Luckily, the good people of Iowa provide. The route for this river of bikes changes every year, but its banks always sprout with food. Farmers set up card tables in their driveways and sell cookies, lemonade, rib-eye sandwiches, and roasted hog. Church ladies put on huge pasta dinners and bake thousands of pies. Towns—even towns so small that they're not much more than a grain elevator and a water tower—turn over their main streets to breakfast burritos, waffles, roasted corn, bratwurst, and that savory, crumbly Iowa twist on the hamburger called a loosemeats sandwich. Hand-lettered signs along the road announce the food up ahead: "Drink our floats⁄ Pet our goats"; "Grandma Murt didn't die⁄Half a mile to her pie".
This movable feast got its start in the summer of 1973, when John Karras and Donald Kaul, two writers for the Register, thought they'd tool across the state on their bikes in search of local color. They put an announcement in the paper inviting anyone who felt like it to come along, and to their amazement nearly 300 people showed up. RAGBRAI, as the ride is known, is now the largest multi-day bike ride in America, drawing half its riders from Iowa and the rest from all over the nation and 11 different countries—yet it's still so free in spirit that it has been called "Woodstock on Wheels" and "a marathon crossed with Mardi Gras".
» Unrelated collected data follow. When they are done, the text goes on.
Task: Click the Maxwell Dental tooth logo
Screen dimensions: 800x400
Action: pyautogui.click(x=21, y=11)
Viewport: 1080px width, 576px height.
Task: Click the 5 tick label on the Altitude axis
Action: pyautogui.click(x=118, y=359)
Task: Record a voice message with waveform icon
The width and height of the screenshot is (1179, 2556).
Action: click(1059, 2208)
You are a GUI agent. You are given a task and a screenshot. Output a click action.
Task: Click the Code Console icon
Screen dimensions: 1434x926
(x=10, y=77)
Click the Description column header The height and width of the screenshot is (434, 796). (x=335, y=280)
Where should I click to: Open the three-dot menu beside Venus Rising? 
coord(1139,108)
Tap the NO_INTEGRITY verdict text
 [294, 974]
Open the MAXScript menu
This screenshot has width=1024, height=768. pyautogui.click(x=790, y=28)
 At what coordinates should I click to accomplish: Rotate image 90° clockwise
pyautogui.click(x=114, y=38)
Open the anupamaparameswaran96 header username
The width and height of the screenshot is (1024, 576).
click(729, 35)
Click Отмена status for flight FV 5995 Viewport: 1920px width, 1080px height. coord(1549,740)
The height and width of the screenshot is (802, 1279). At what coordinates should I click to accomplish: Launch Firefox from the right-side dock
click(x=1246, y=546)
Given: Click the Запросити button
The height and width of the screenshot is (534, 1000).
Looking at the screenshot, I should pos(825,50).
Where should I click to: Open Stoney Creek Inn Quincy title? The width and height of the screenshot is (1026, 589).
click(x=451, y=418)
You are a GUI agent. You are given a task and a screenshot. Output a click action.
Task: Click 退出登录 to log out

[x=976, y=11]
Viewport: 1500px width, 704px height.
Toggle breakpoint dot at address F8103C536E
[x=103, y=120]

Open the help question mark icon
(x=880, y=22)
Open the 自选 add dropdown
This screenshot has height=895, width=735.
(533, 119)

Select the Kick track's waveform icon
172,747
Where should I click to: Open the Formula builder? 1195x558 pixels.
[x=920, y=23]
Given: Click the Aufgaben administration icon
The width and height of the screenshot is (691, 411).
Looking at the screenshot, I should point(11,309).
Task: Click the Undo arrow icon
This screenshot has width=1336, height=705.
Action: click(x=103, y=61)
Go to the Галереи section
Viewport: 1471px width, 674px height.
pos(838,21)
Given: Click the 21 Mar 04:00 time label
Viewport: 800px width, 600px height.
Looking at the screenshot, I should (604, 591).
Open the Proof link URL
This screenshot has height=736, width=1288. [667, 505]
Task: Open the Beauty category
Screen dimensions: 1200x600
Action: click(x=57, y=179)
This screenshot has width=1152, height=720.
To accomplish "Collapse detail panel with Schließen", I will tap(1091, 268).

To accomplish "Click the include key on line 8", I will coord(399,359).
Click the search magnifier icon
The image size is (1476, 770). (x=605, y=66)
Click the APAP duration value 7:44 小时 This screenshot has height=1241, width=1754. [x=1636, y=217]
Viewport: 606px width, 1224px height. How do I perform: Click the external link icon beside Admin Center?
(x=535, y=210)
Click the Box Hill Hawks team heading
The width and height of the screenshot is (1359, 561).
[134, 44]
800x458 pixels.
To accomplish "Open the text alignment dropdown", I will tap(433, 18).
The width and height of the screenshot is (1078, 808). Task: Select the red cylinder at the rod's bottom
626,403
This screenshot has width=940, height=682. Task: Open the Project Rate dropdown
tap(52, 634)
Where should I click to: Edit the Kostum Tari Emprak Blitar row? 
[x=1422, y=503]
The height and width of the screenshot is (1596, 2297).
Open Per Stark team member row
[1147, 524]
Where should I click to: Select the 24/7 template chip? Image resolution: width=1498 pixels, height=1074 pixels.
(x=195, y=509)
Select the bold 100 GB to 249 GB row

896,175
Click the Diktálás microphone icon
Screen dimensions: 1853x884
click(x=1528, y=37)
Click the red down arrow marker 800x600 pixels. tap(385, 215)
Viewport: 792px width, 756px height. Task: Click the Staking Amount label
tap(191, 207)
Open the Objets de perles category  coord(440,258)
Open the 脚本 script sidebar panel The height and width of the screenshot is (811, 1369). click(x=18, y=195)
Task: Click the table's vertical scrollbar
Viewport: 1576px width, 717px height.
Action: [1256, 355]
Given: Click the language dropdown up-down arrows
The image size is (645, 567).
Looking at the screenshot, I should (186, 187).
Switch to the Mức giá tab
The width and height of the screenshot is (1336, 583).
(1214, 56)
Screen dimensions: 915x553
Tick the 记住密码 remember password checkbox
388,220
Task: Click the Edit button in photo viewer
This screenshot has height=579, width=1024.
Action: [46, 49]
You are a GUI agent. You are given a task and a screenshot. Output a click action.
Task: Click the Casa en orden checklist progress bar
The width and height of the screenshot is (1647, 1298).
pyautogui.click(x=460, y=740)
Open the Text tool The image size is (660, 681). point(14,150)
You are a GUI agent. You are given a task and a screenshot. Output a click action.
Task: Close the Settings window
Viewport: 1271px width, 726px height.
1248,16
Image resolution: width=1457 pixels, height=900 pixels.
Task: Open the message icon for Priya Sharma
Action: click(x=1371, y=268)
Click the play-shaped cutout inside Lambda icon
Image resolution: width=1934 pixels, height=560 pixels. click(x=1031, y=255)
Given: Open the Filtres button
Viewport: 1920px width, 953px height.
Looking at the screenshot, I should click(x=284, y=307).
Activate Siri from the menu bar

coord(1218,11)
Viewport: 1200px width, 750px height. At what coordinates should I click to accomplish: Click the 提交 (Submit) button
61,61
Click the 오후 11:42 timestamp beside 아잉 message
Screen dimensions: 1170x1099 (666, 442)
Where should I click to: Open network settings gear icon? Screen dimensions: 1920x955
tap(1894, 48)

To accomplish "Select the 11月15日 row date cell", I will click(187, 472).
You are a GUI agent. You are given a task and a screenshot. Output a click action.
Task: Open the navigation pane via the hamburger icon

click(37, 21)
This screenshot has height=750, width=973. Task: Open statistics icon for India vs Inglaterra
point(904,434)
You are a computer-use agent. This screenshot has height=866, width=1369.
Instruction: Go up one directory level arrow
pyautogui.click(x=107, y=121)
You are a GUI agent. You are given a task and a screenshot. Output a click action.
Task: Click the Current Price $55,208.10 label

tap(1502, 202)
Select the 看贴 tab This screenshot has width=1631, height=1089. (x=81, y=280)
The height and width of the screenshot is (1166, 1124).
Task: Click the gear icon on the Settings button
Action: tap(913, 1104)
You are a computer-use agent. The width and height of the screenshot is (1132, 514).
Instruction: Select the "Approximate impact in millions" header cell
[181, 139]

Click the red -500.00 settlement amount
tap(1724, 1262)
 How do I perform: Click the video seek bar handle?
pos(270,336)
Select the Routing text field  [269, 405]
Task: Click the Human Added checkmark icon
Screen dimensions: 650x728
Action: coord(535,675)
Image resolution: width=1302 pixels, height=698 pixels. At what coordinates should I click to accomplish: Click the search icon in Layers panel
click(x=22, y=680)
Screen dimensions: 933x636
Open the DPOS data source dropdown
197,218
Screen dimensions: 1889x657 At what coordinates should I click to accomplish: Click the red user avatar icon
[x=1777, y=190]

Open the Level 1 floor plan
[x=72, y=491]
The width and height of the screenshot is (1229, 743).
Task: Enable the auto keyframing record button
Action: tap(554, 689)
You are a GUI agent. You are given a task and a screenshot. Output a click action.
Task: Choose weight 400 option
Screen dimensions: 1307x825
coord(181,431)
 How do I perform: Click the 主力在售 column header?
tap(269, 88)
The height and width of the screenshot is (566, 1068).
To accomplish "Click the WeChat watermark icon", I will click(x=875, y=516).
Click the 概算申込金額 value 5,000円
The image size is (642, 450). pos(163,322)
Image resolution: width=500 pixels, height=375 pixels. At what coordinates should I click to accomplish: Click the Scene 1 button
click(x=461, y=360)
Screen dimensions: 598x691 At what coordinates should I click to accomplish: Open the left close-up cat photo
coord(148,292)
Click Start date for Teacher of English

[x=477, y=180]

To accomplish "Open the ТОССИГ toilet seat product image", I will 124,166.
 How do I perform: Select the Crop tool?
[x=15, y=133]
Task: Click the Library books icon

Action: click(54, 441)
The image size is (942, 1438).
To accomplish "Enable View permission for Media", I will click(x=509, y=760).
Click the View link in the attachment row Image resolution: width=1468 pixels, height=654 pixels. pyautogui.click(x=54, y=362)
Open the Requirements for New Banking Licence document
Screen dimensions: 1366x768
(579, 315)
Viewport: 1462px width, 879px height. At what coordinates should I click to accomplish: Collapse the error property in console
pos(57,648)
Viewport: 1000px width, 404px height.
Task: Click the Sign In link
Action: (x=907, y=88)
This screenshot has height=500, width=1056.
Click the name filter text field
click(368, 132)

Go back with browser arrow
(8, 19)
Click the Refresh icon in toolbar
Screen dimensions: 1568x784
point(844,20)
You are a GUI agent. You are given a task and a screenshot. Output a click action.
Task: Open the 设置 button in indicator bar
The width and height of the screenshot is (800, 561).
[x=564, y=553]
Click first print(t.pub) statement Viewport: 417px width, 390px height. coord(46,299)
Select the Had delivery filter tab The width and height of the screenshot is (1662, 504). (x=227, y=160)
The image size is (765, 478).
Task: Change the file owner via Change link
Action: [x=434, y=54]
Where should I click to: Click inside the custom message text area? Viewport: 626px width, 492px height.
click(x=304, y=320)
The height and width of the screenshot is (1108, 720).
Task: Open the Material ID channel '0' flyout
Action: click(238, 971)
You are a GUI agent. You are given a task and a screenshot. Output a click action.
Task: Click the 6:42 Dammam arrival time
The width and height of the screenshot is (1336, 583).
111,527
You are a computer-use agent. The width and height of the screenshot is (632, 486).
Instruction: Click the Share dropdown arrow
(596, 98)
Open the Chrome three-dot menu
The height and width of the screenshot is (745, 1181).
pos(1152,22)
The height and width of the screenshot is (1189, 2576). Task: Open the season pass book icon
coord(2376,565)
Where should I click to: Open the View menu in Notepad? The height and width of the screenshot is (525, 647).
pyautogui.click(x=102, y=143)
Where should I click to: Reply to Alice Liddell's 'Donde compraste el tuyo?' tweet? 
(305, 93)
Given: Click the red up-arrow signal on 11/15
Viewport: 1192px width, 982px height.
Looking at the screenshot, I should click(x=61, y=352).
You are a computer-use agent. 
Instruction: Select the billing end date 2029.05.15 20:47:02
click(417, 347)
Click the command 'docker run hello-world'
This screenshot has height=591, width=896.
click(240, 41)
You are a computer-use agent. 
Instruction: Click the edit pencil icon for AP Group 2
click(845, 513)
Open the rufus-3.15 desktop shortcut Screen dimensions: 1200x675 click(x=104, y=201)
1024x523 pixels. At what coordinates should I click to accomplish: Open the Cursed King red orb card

Just past dawn on the first day, I set off from Sioux Center, near Iowa's northwestern border. I'm positively flying along. Those months of training have paid off! People are sitting out on their neat, pretty lawns, waving and cheering. Then bikers start passing me. Old people. Fat people. So many cyclists whiz by me that their wheels sound like rushing water. Oh, well, no matter. RAGBRAI is not a race. The whole point is to enjoy the ride—the scenery, the people, the food. In Orange City, a Dutch town 11 miles down the road, I breakfast on poffertjes, plump pancakes no bigger than a quarter. Outside Woudstra Meat Market, I eat slivers of spicy air-dried beef and chat with a local woman wearing a white lace cap with upturned tips. She says she's surprised by many bikers she's meeting. "You know, you think, 'Oh, big city.' But they're people, just like us!"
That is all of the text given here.